YOUR INSTRUCTIONS → Only the number is wanted: how many lines in the material below contain "Given".
▼
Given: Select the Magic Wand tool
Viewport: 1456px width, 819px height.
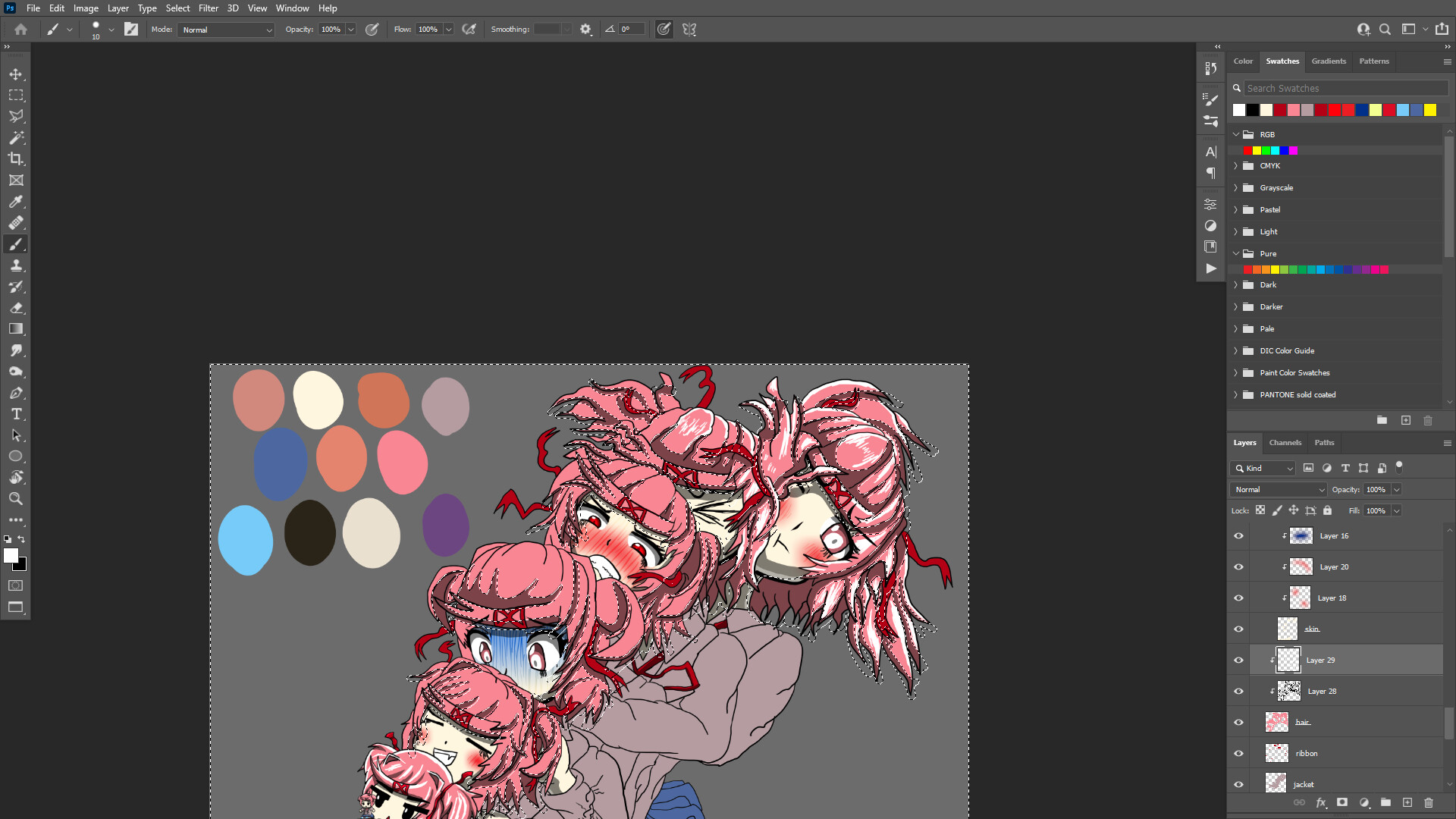Looking at the screenshot, I should pos(16,138).
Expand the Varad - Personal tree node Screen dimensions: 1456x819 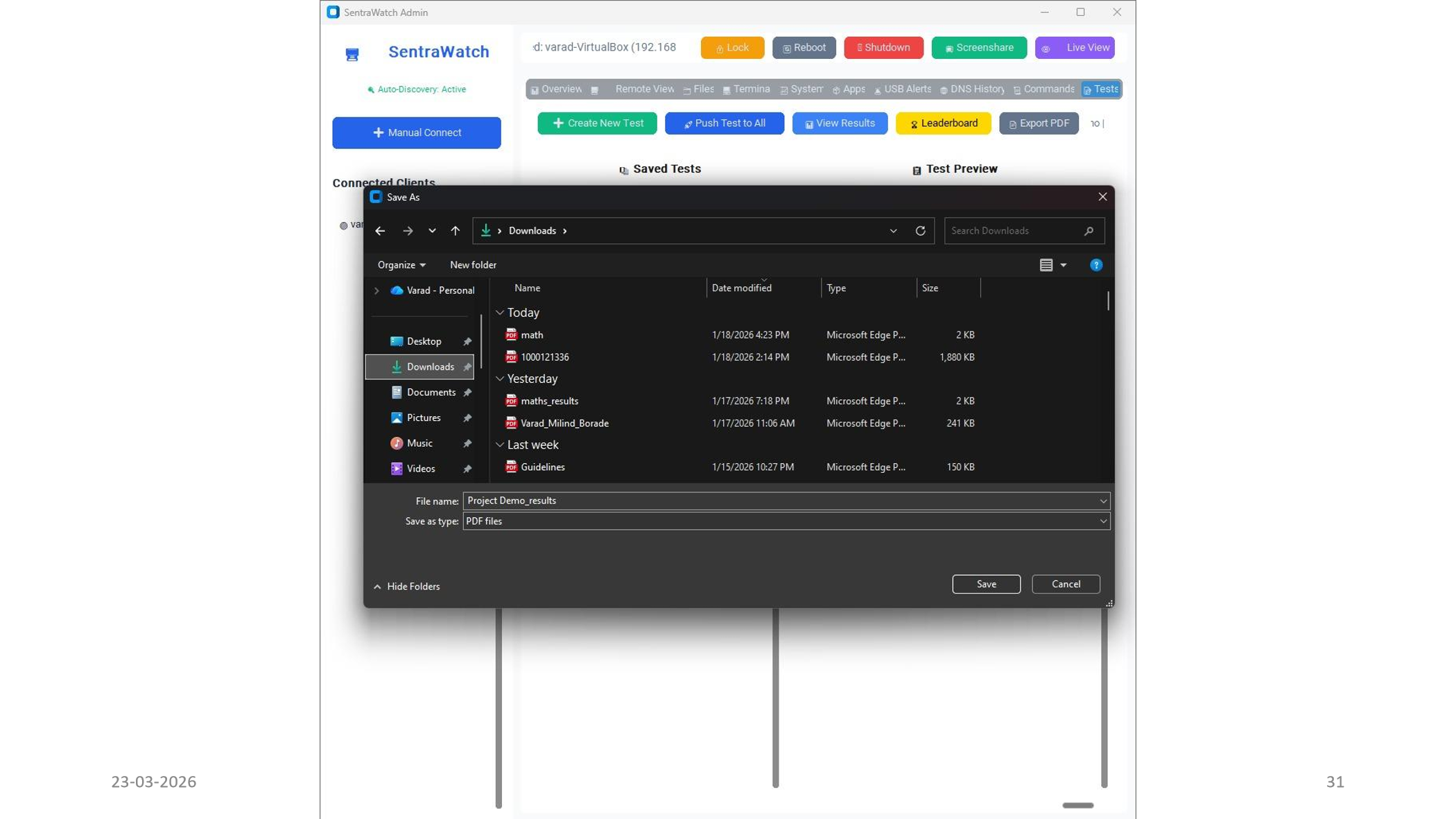pos(376,291)
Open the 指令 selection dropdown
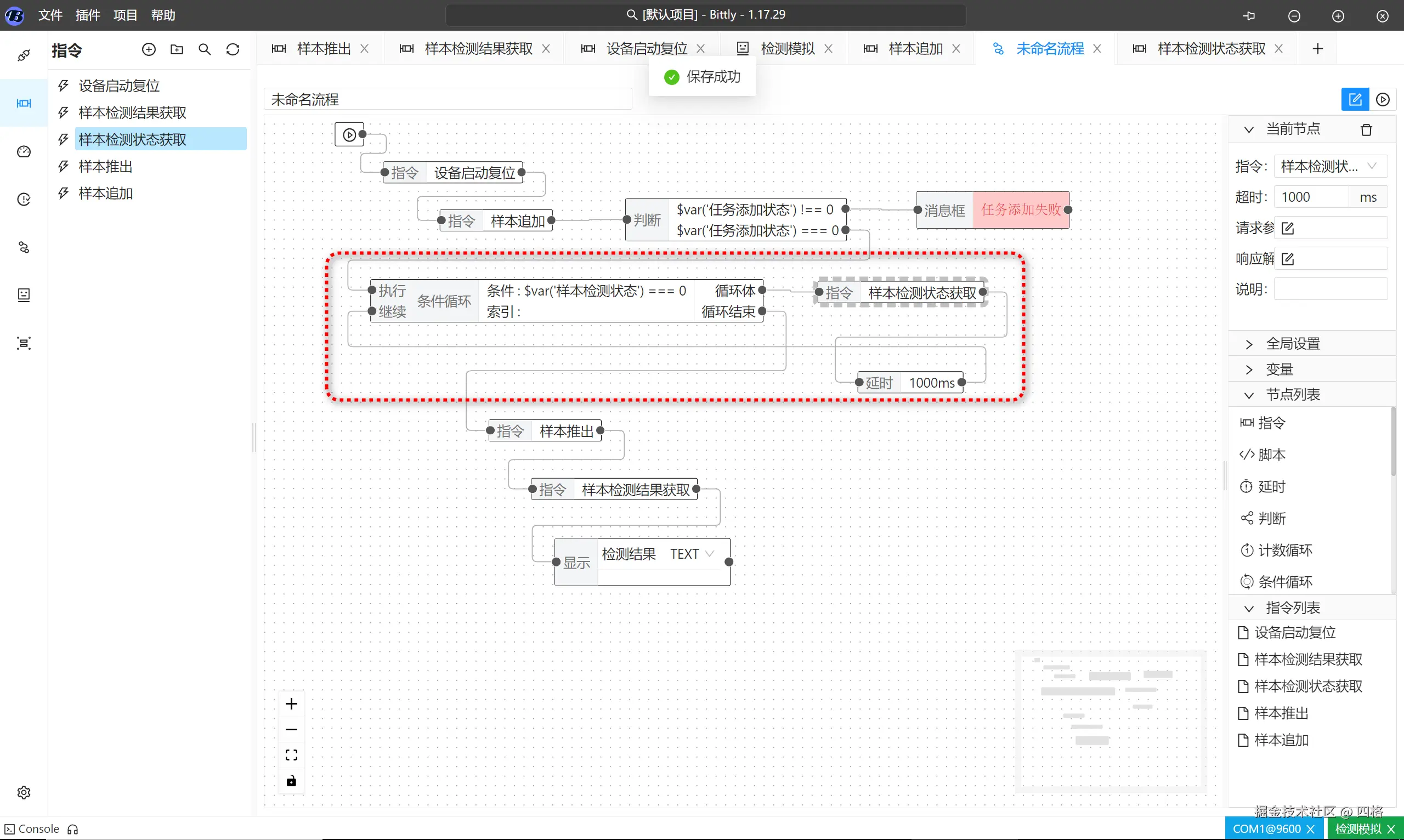The height and width of the screenshot is (840, 1404). [1329, 167]
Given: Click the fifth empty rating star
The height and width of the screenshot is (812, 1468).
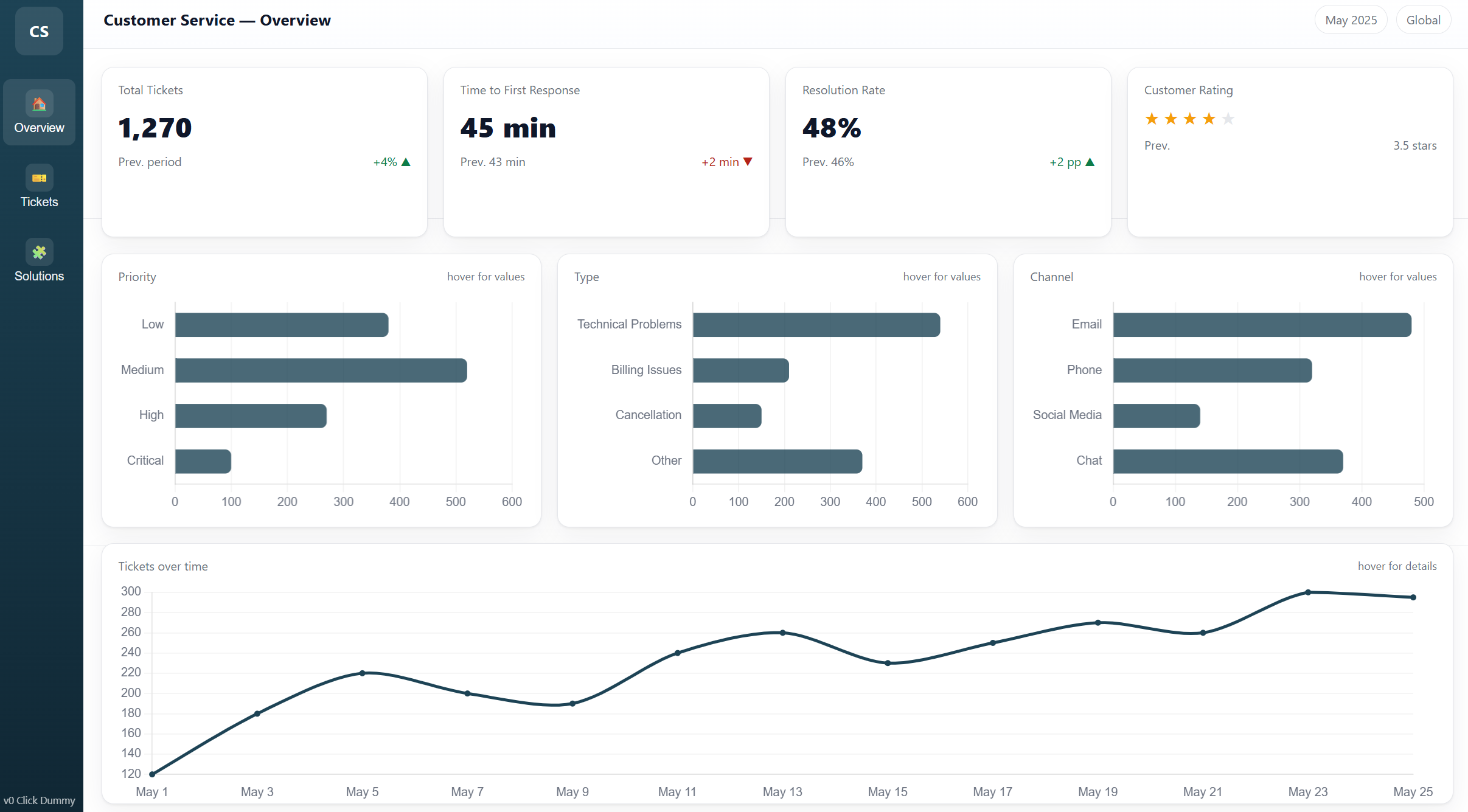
▲
THE ANSWER → 2